# IT'S CURTAINS for the Chariot



## j2man (Jun 18, 1999)

Well, it's not my best work.......

I used those little muffin cups my wife uses to make little cup cakes. I used Large grade paper clips for the upper rods. I will probably re-do them before it's over, but they will do for now. I like them better than the plastic ones. I'm still struggeling with what to do with the long curtains that sweep across the mid sections though. Any ideas?


----------



## drmcoy (Nov 18, 2004)

Clever idea. Very clever.


----------



## Lou Dalmaso (Jul 13, 2004)

BRILLIANT! they already have the pleats in them! and they're a little beefier than just foil alone!
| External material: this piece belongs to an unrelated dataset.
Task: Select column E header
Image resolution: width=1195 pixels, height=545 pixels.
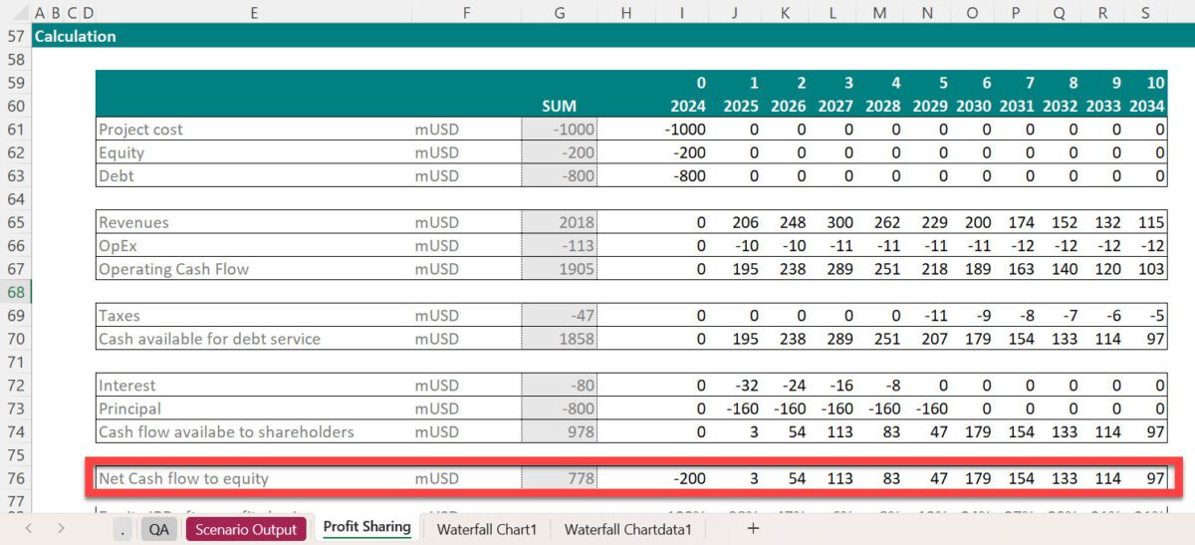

that's thinking out of the box - and into the muffin tin!

Kudos!


----------



## Jafo (Apr 22, 2005)

you are the man!


----------



## djnick66 (May 2, 2008)

Thats cool. PLUS you get to have a snack!


----------



## teslabe (Oct 20, 2007)

They look great, very nice work...... That poor cup cake......


----------



## j2man (Jun 18, 1999)

All the sweet green icing flowing down - Someone left a cake out in the rain - and I don't think that I can take it, cuz it took so long to bake it, and I'll never have that recipe again! OH NO! he he he. Couln't resist. Good ole Jimmy Webb, Rex Harrison and Donna Summer.


----------



## drmcoy (Nov 18, 2004)

how did you attach them? what type of glue?


----------



## Zorro (Jun 22, 1999)

j2man said:


> All the sweet green icing flowing down - Someone left a cake out in the rain - and I don't think that I can take it, cuz it took so long to bake it, and I'll never have that recipe again! OH NO! he he he. Couln't resist. Good ole Jimmy Webb, *Rex Harrison* and Donna Summer.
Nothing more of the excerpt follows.